In reference to the demolition order for illegal works carried out in addition to others for which the crime has become statute barred, stoats remember that every demolition order, indeed, pronounced pursuant to art. 31, comma 9, d.P.R. n. 380/2001 and issued following a criminal trial concerning specific conduct violating the art. 44 d.P.R. n. 380/2001, it relates to the abusive works carried out with the specific conduct contested in that judgment.
It follows that the lapsing of one of the demolition orders relating to ongoing abusive works due to the statute of limitations of the crime has no impact on the effectiveness of another demolition order. “crystallized” in an irrevocable condemnation sentence relating to other abusive works, even previous ones, carried out on the same property.
Can't do it, in the case in question, the legitimacy of the demolition order of the entire building, even if for some merely complementary works the demolition order had previously been revoked, in continuity with the more general principle according to which the demolition order of the illegal building, provided for by art. 31, comma 9, d.P.R. 6 June 2001, n. 380, concerns the building which is the subject of the proceeding which gave rise to the enforcement title but also any other intervention, that, For his accessory to the illegal work, makes the order itself unexecutable, any further construction cannot be allowed, somehow, hinder the full implementation of the judicial order.
In other words, what stands out is the intangibility of the demolition order relating to the building in its entirety given that the demolition obligation is configured as a duty of restitutio in integrum of the state of the places, and as such it cannot fail to have as its object the illegal construction originally contested, both accessory and complementary works as well as subsequent additions, on which the abusive nature of the original construction spills over .

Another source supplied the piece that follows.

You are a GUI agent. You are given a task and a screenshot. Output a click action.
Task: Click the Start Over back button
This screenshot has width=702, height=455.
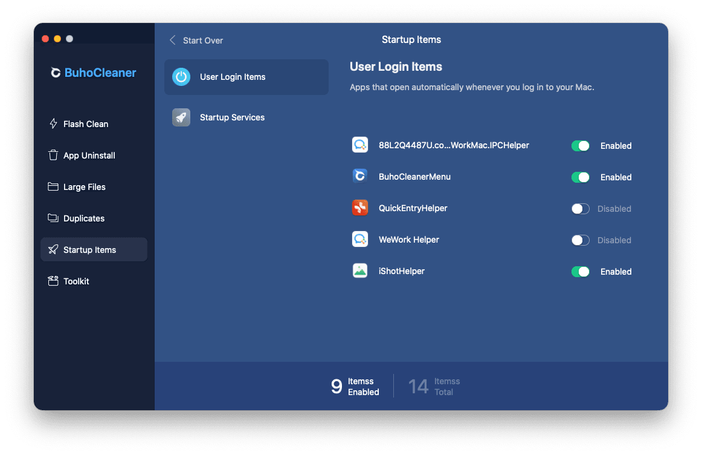click(x=196, y=40)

Furthermore, jurisprudence has stated that the continuation of construction work on illegally constructed buildings constitutes a new illicit conduct, regardless of the extent of the works carried out and even when the statute of limitations has expired for the conduct relating to the initial construction, given that the new interventions repeat the same characteristics of illegitimacy from the main work to which they structurally belong.
Demolition order does not expire with the passage of time
Finally, according to a consolidated orientation of legitimacy, the demolition order of illegal building works, having the nature of an administrative sanction, it is not susceptible to extinction due to the passage of time. This is because the passage of time could cause the State's interest in punishment to disappear, but not to eliminate an illegal building from the territory.

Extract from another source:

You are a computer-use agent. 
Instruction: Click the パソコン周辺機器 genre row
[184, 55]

It is in fact an administrative sanction which fulfills the function of restoring the damaged property, it therefore has no punitive purpose and has a real character, with effects on the subject who is in relationship with the good, even if he is not the perpetrator of the abuse, with the consequence that it cannot be traced back to the conventional notion of “pena” in the sense developed by the jurisprudence of the ECtHR and is not subject to prescription.
The passage of time, far from rooting to some extent the legal position of the interested party, rather it reinforces the abusive nature of the intervention. It follows that the demolition ordered by the criminal judge constitutes a necessary act, explanation of an autonomous and non-alternative power to that of the administrative authority, with which it can be coordinated in the execution phase, a power that aims to close the administrative sanctioning system.